Esse livro recentemente foi lançado com uma nova capa e letras maiores pela Suma de Letras. As 944 páginas da edição da Objetiva se transformaram em 1248 páginas que assustam qualquer leitor, mas o que aumentou em páginas diminuiu em preço o que antes custava até R$ 100,00 pode ser adquirido por até R$ 67,00 ou por R$ 30,00 na versão digital.

A Dança da Morte teve uma adaptação pra TV datada de 1994 e pode ser encontrado em DVD. Recentemente a Warner anunciou que lançará um filme baseado na obra, mas atualmente está apenas no papel. Fica a torcida para o filme sair o mais breve possível!

Título original: The Stand (1978, 1990)
━━━━━━━━━━
● Tarefas
1 - Segundo o trecho sobre A Dança da Morte, quantas páginas tem a edição lançada pela Suma de Letras?
2 - Retome o trecho sobre A Dança da Morte a partir do ponto em que ele termina.
━━━━━━━━━━
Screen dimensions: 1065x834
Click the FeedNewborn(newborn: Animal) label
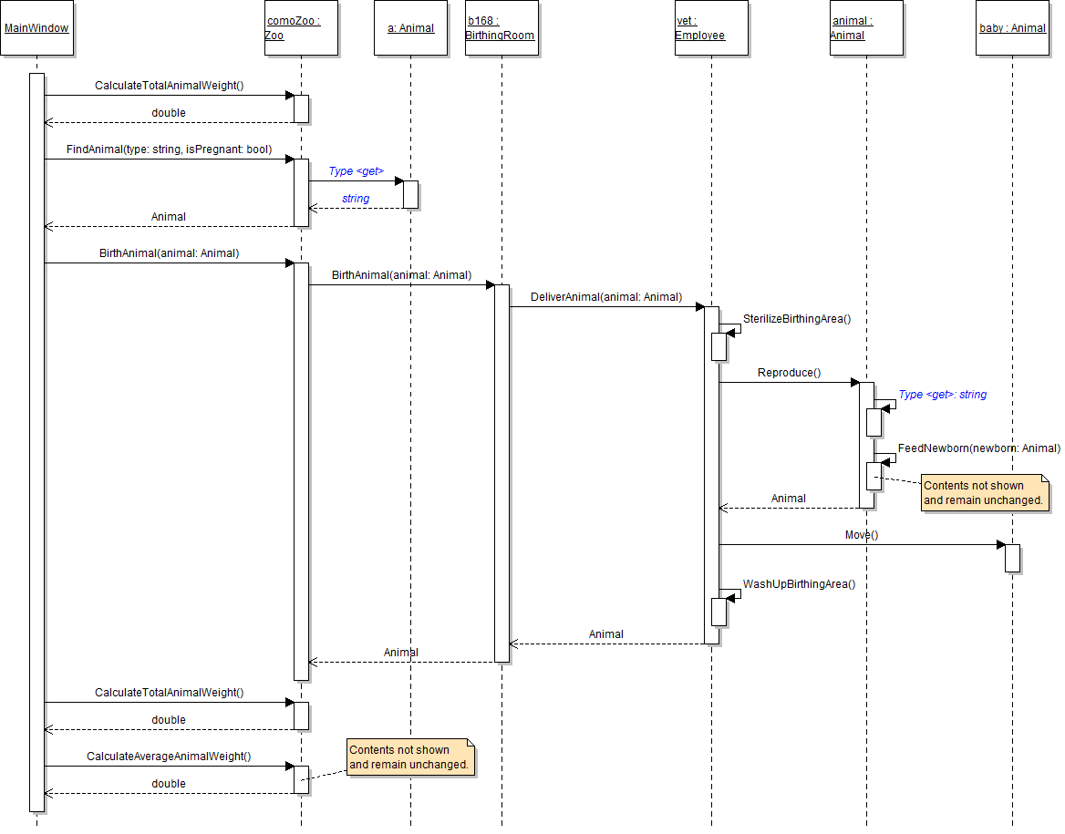tap(978, 448)
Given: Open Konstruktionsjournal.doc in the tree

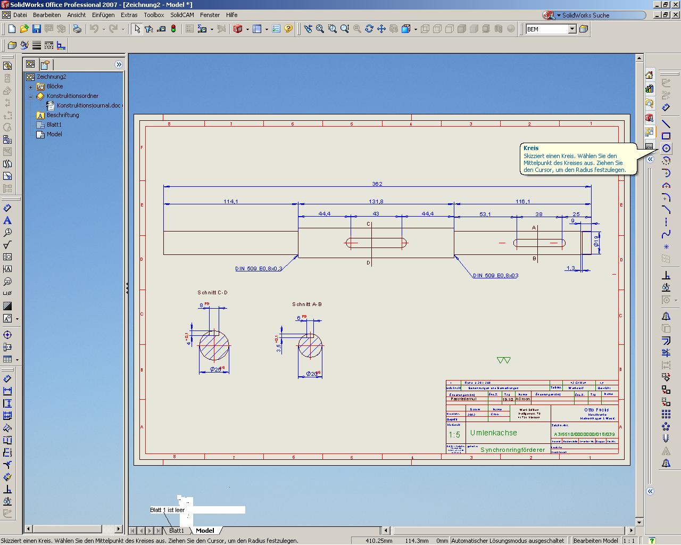Looking at the screenshot, I should coord(88,105).
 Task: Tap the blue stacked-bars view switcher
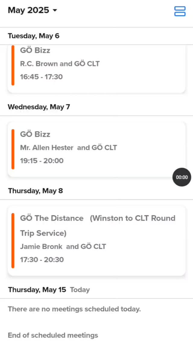[x=180, y=11]
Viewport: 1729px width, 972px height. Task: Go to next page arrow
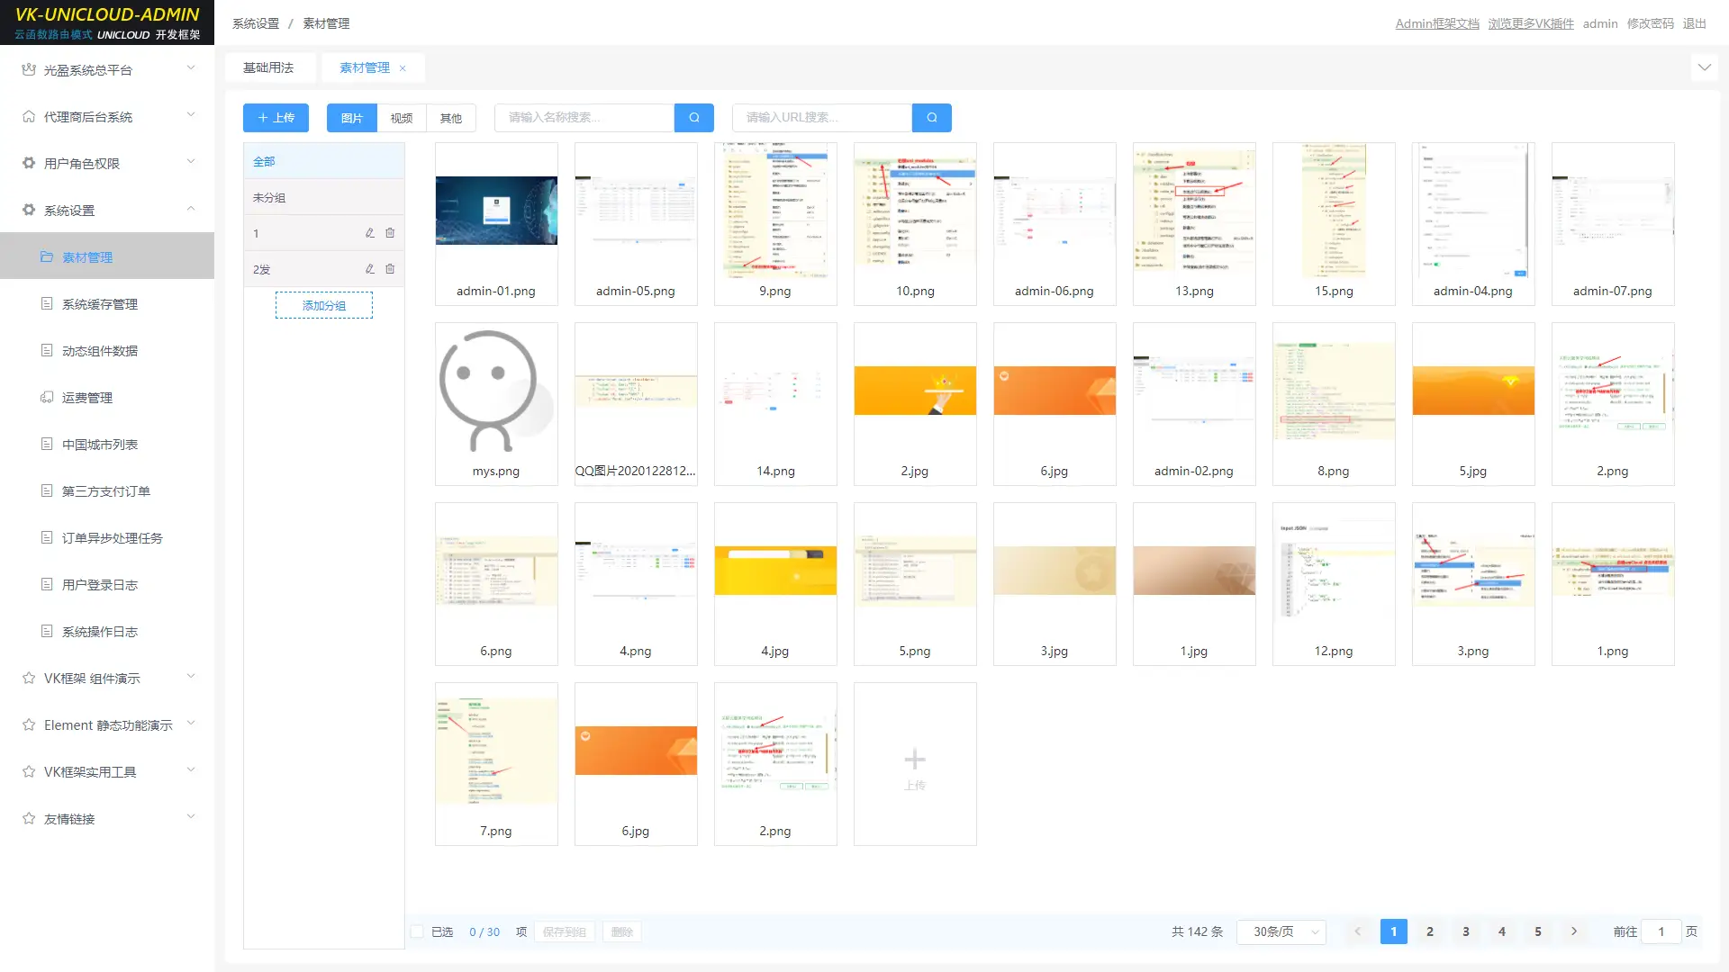(x=1573, y=932)
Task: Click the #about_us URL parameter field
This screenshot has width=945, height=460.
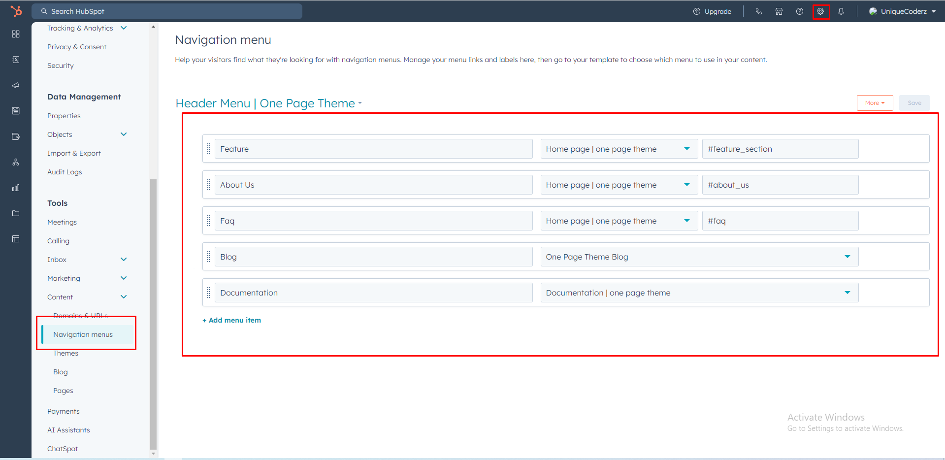Action: pos(780,185)
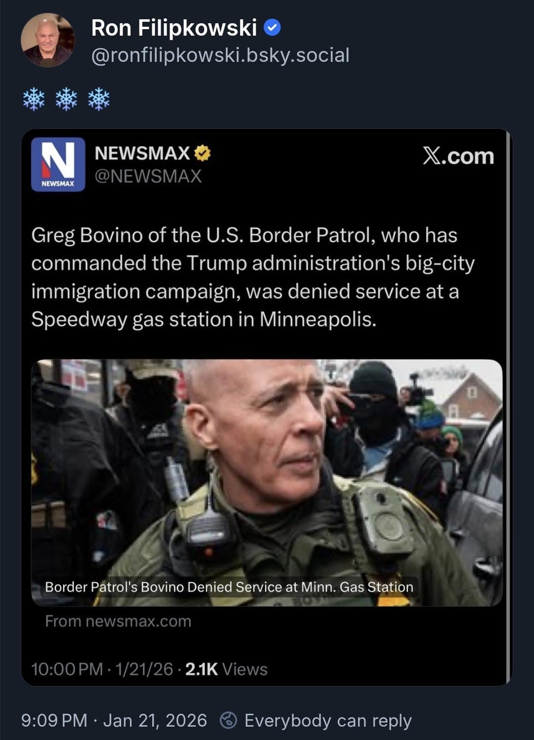
Task: Click the @NEWSMAX handle
Action: click(148, 176)
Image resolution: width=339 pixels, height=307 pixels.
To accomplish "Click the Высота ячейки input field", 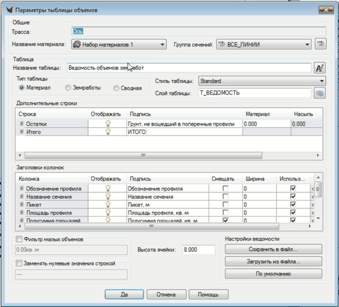I will 198,249.
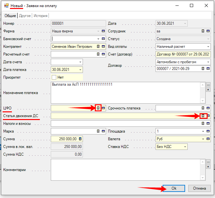This screenshot has height=198, width=215.
Task: Toggle the Приоритет checkbox
Action: pos(54,77)
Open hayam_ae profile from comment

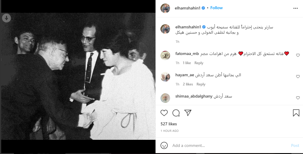coord(184,75)
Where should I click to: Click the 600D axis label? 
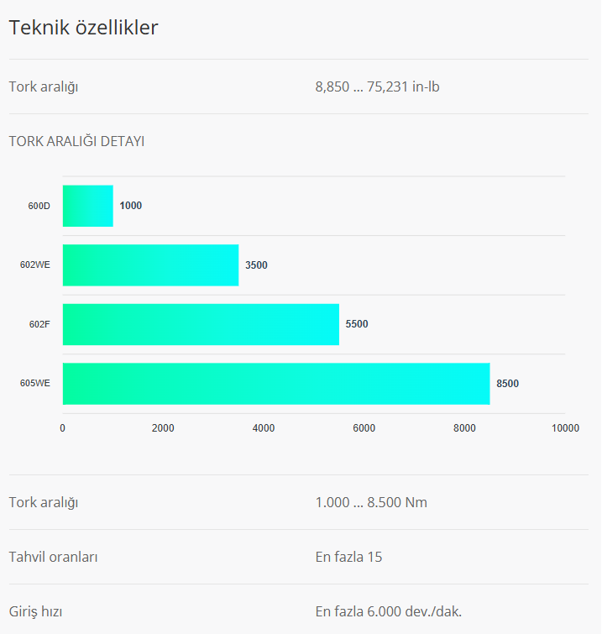point(39,206)
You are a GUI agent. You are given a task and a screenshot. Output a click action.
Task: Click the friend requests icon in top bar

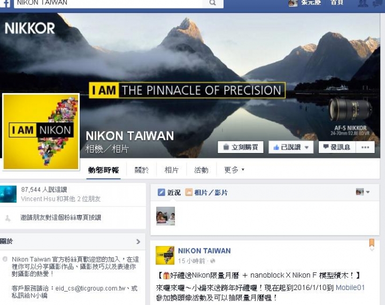(363, 3)
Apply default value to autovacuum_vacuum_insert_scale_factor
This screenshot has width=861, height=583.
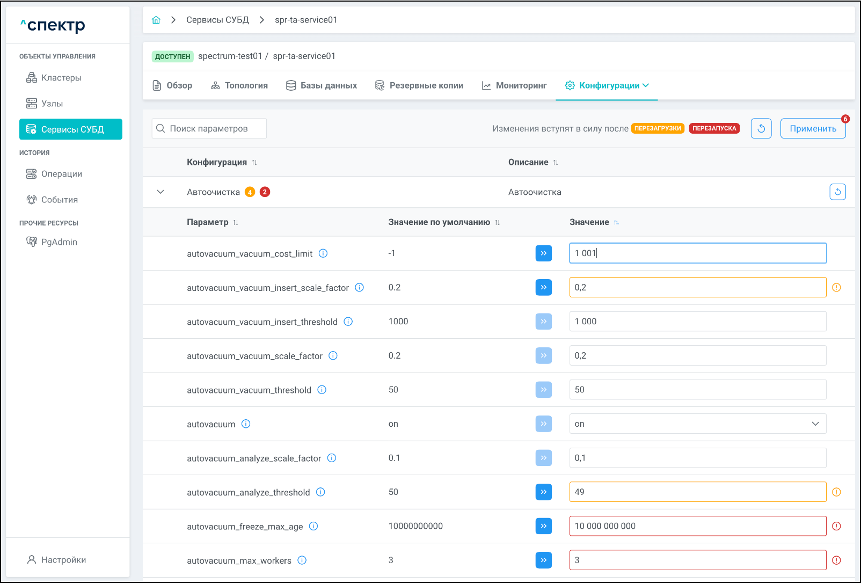543,287
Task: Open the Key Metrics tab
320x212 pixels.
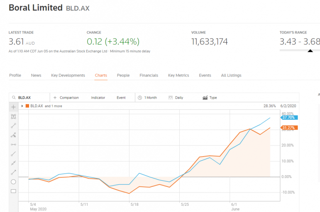Action: coord(178,75)
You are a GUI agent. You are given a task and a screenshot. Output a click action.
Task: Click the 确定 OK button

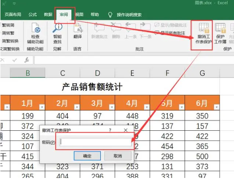87,156
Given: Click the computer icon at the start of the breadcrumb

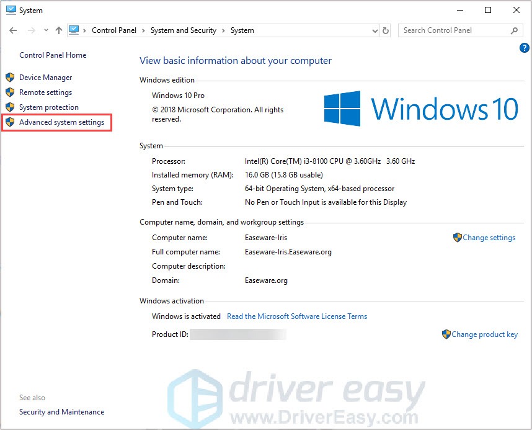Looking at the screenshot, I should click(x=74, y=30).
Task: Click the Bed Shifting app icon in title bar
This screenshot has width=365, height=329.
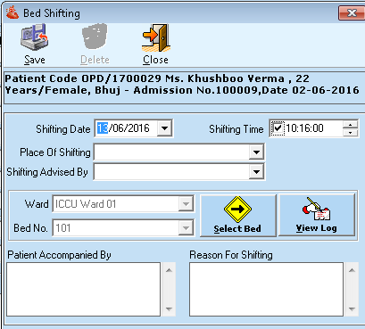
━━━━━━━━━━
● Respostas do exercício
1 - 1248 páginas.

2 -
Tradução: Gilson B. Soares
Editora: Suma de Letras
Páginas: 1248

3 comentários:

Acabei de ler essa que eu considero a obra-prima do mestre King. É impressionante o modo como o livro te cativa do começo ao fim. Igualmente impressionante é o modo como seus sentimentos são aflorados no decorrer das mais de 1200 páginas; Medo, empatia, euforia, decepção, raiva... King é o rei mesmo (sem trocadilho). E, sim, "A Dança da Morte" e melhor que "O Iluminado".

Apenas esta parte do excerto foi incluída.